Wednesday, July 02, 2014

Northern Frame Of Mind

Up north has always been a sanctuary for me, a place to relax and let go.  My dad and stepmom’s place exists apart from my everyday reality, with only tenuous connections to it. This is usually an unalloyed good thing: there are times in any life when a break from reality is not just wanted but required. This week has been one of those times for me.

I lost my job nearly a month ago in a corporate downsizing. The less said about it the better, although I can stress that I am not bitter and that, like everything else in life, it’s up to me what to make of it.

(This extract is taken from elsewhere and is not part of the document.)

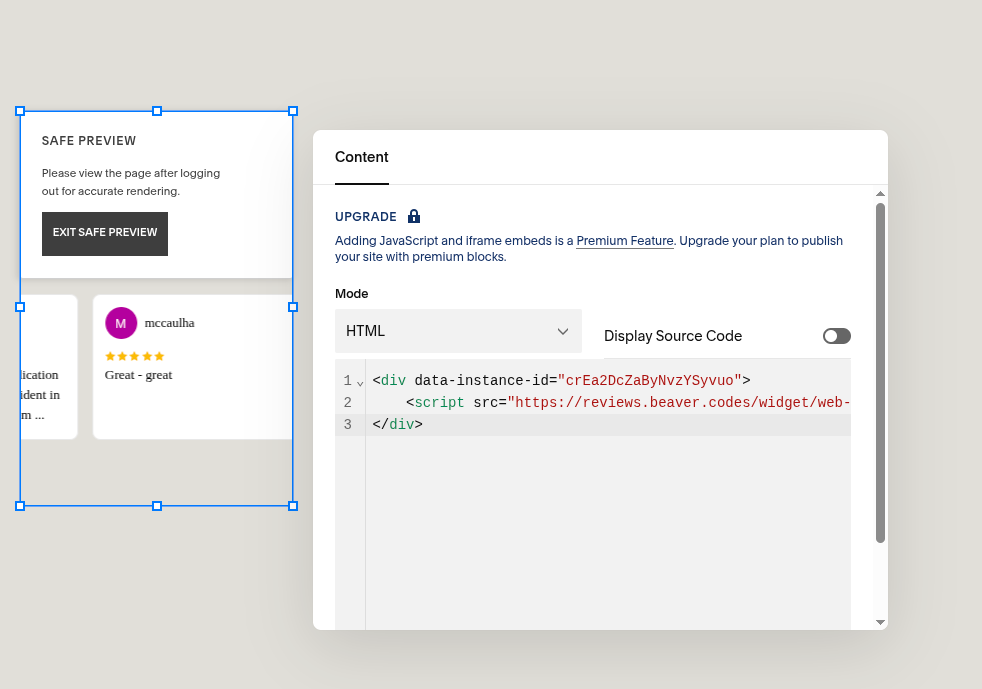The image size is (982, 689).
Task: Click the top-left corner resize handle
Action: (x=20, y=111)
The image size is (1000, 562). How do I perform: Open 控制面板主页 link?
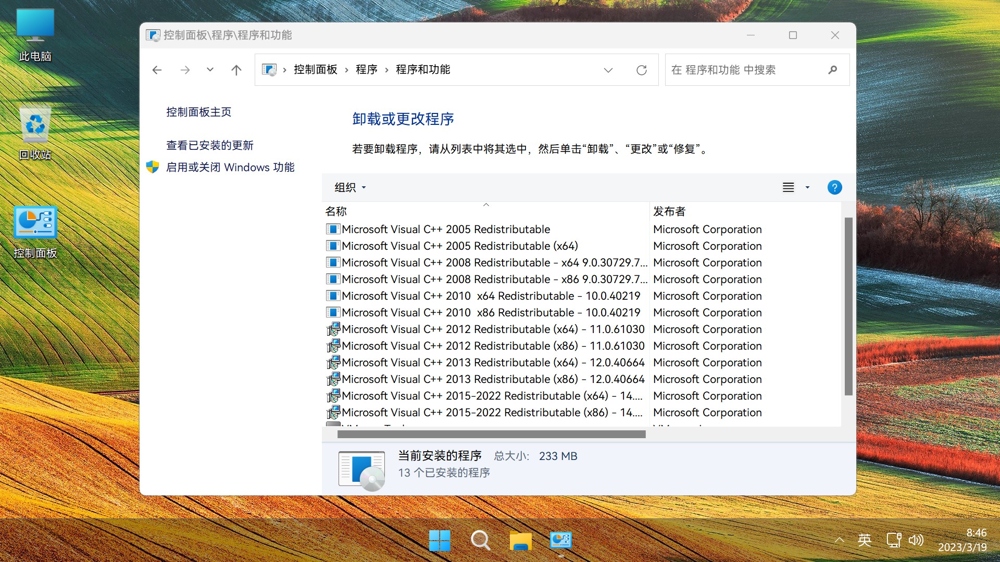point(198,112)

I wish I knew what to make of it.

Three weeks of spinning my wheels at home only managed to wear ruts of worthlessness in my mind. You can tell yourself that your skills remain intact and that you are fundamentally a Good Person; further that You Are Not Your Job and that These Things Happen For A Reason…and all that rationalization counts for squat against the voice that, whatever bland platitudes were offered, judged you and found you wanting.  At 42, I am not yet anywhere near spiritually developed enough to let my own voice overpower the voice of the World: hell, I’m still trying to suss out what my own voice is saying, half the time. 
Eva has been truly wonderful in keeping me mentally and emotionally ambulatory after the career crash. She’s needed help to do it. My friends have done more than they know to that effect as well. Really, friends is far too flaccid a word to describe you. My LOVES—Jason, Craig, Kate, Nicole, Darlene—each of you, in your way, has made the last three weeks much more bearable than they might otherwise have been. Every interaction, even the most trifling ones, has taken my mind off me and put it on you where it belongs.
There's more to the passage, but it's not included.